Civil society groups are concerned that European negotiations are moving towards re-authorization of electric fishing, which is a direct consequence of strong industrial lobbying of the European Commission and the Member States. The European Parliament rejected an increase in the number of electric trawlers in 2013, and it adopted an amendment to ban the use of pulsed electric current for fishing in January 2018.

“63 percent were in favor of banning pulse fishing, and yet the Commission behind closed doors is working to thwart the will of the Parliament. If the clear decision of this Parliament is completely disregarded, what is the point of this place,” asked John Flack, a member of the PECH committee on fisheries at the European Parliament.

Meanwhile, environmentalist Yannick Jadot, representing the Greens at the European Parliament, urged MEPs of all political groups to remobilize and to ensure that the European Parliament stands firm on the ban. “Our position is not for negotiations to continue for months or even years. There is an urgent need to ban electric fishing as our fishers are witnessing the disappearance of resources.”

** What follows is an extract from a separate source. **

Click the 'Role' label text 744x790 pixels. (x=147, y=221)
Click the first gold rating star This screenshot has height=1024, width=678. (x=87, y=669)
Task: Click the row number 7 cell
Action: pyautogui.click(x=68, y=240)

Europe prohibited electric fishing in 1998 to protect juvenile fish and fisheries. In 2006, under pressure from the Dutch fishing industry, the Commission proposed to authorize the use of electric current to catch fish in the North Sea under a derogation regime. As a result, the Dutch trawl industry was able to claim millions of euros in public subsidies to equip vessels with electrodes. These super-efficient electric trawlers are not only jeopardizing the health of marine ecosystems but the livelihoods of thousands of fishers working sustainably in the UK, France, Belgium, Germany, and the Netherlands.